Passage shown

--- start ---

Lately I’ve found myself wishing for a remote control for life. With two preteen daughters, two dogs, a cat, Master and me, there’s enough attitude (the good, bad and ugly kinds) going around this house that it could cause a hormone hurricane. Sometimes I just want to pause the kids, mute the pets, repeat moments with Master and stop myself before doing something stupid.
It’s been a while since I’ve done something incredibly stupid. But being me, I tend to forget things rather quickly and hadn’t realized just how much time had passed since I did something that I would later regret to my very core. What stupid thing did I do? I managed to wash a book in the washing machine. Now you might be thinking “That’s not that bad” but let me tell you, it is. I don’t know what the hell they made the paper for this book out of (toilet paper?) but it nearly disintegrated. I will be cleaning out bits of paper from both the washer and the dryer for years, I’m sure.
And this wasn’t some small book like “Of Mice and Men”. This was the 25th year edition of The Big Bathroom Reader. A full 800+ pages of random quirky facts that can keep you occupied while you’re on the throne. It’s now all wadded up in bits, pieces, balls of mush and little flecks and it’s covering the walls of the washer, the dryer, every piece of clothing that was washed with it and even some of the floor near the washer and dryer. Suddenly, I remember why I love my damn Kindle so much.
Granted this was a better mistake than letting the credit card bill run up, but it’s still one that I’m going to be paying for (by cleaning and scraping and picking off flecks of paper) for a while.
I’m sure there’s a lesson here somewhere (don’t wash books?) that I could tie in with BDSM, but right now I’m just glad to be writing. Not to mention I haven’t really been feeling the BDSM dynamic lately. I mean sure, I still call Master “Sir” or “Master” but with him working 90+ hours a week and me being equally busy with kids, pets, working out and a social life (yay friends!) the BDSM in our relationship has taken more of a supporting role than a starring one. It doesn’t mean I’m not submissive, or that I’m no longer in BDSM. I’m not even entirely sure what it means other than we’re obviously evolving our relationship again.
Maybe the fact that Master and I are more vanilla lately isn’t a bad thing. In fact, I think trying to force the BDSM aspect of things would be worse than letting BDSM sit out a round or two. By the end of the day he’s exhausted (his company is launching their product soon and deadlines are a new, hectic normal for his office). I’m struggling through the P90x workout DVDs and so sore by the end of the day that even a hot bath is too much effort.
I keep thinking that by not being 100% 24/7 Master/slave I’m letting my readers down (those of you that are left anyway) and so I keep putting off writing. I keep thinking that I’m somehow cheating the system or misleading my audience because I have the Serving Master Facebook page and the blog, but I’m not feeling the “serving” part of it much lately. I feel like I need to just give myself a break.

--- end ---

Recorded information
--- start ---

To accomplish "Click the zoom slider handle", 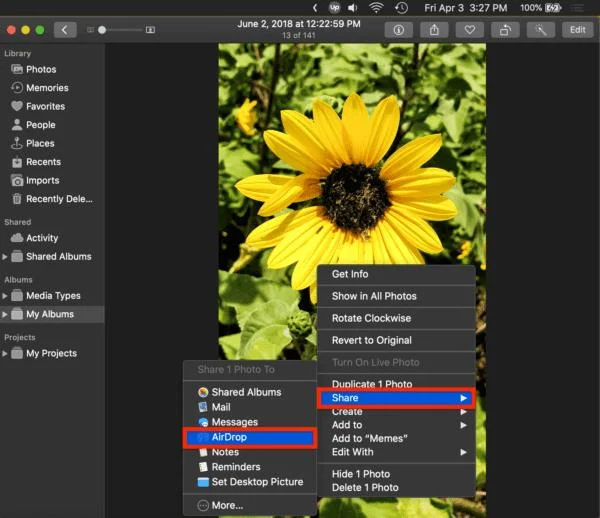I will tap(102, 30).
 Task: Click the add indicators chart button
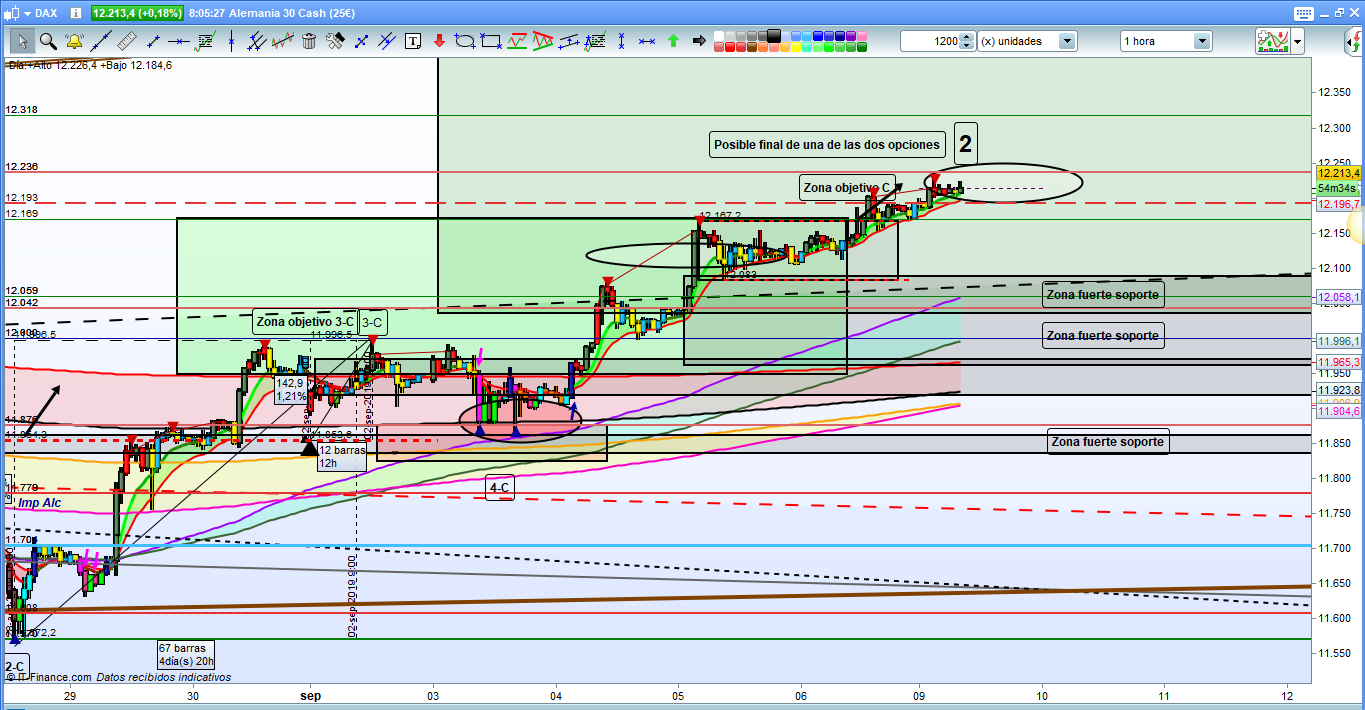click(1272, 41)
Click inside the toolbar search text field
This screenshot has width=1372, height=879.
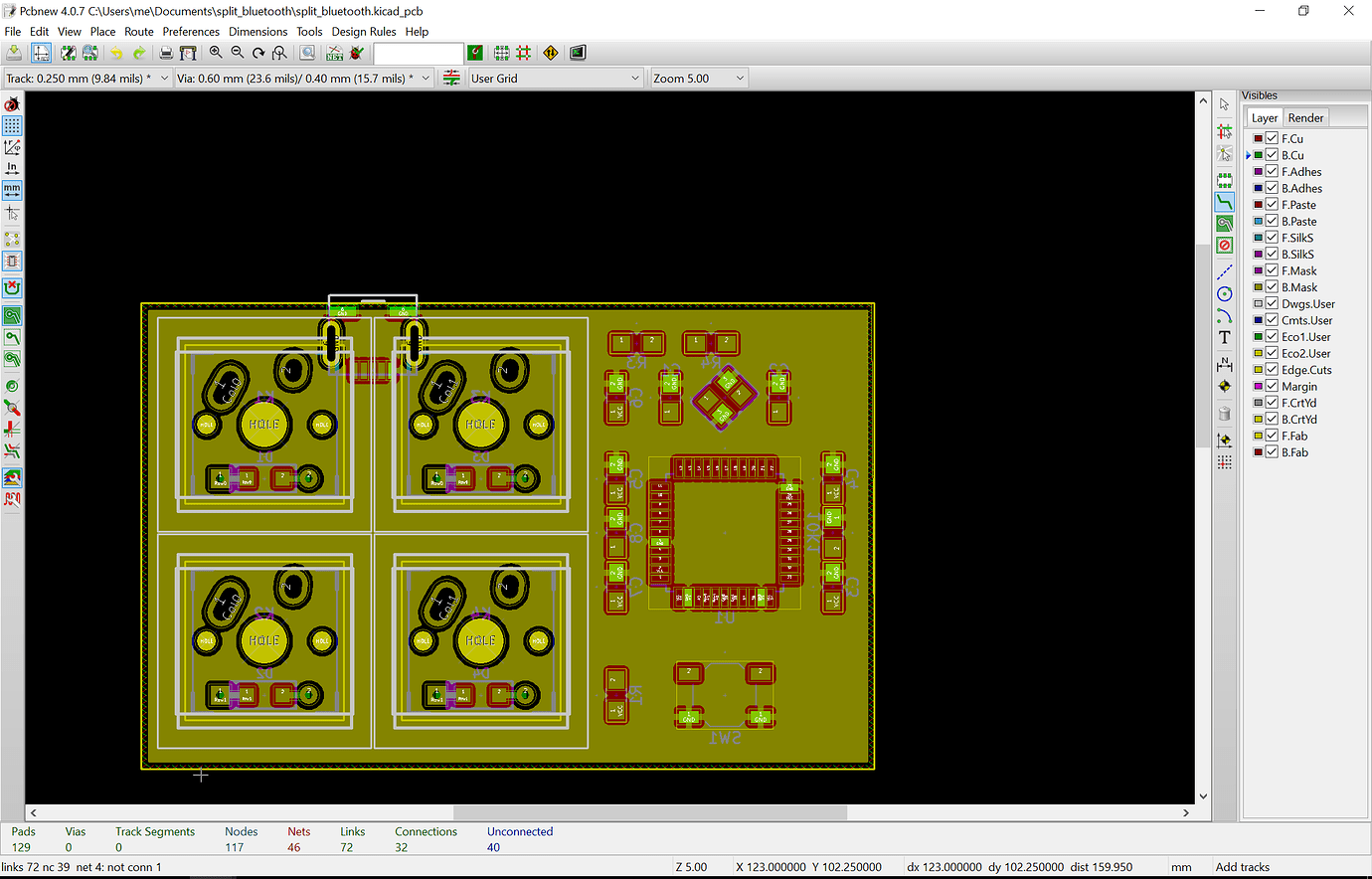pos(418,53)
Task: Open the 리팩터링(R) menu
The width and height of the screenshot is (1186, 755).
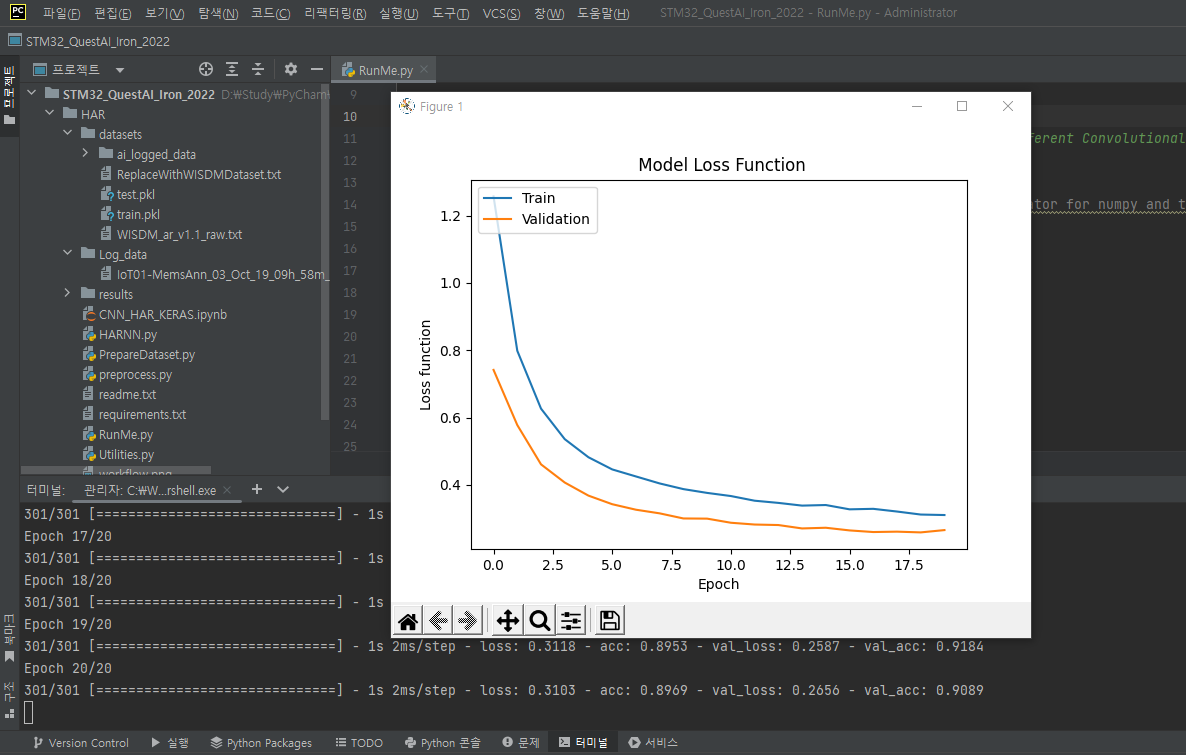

--- end ---

Challenges
• a. Count the lines of the records that contain the string "width", and reply with the number alone.
• b. Pick up the blog post about washing a book and easing off on BDSM after its last sentence, and keep writing it.
The text and the records were taken from unrelated sources.

Answers in order
• a. 2

• b.
This stress about “what will people think if they learn that I’m not always as submissive as those women in Kallypso Masters’ books are?” and then my more stubborn side says “They’ll think you’re human, moron.” I even thought about making a new blog address for the days where I just want to write about vanilla stuff, and not so much about BDSM, but I don’t have the time to figure out all the basics behind running and linking two blogs. But then I stop myself and think for a moment.
This is my blog, my page, my words on a once blank page. This is who I am, a collection of thoughts, fantasies, hopes, dreams and ideas. I haven’t stopped Serving Master anymore than I’ve stopped being me. I still bring him espresso whenever he asks for it (sometimes he doesn’t even ask, I just instinctively know he needs it). I still do his laundry, roll his socks, iron his shorts, mend his pants. I still make dinner, clean the house, scrub the floors and taker care of the pets. I’m the one who signs paperwork sent home from the schools, makes sure the kids are healthy, clean, in clothes that both fit and are at least somewhat fashionable. I’m the one that handles the daily pre-teen spats that pop up (both between siblings and between children and parent). I haven’t stopped being a submissive. It is to my very core a part of who I am, to the degree that “wife” and “submissive” have come to mean the same thing in my life (for me anyway, I don’t apply it to all women who are married, that would be silly).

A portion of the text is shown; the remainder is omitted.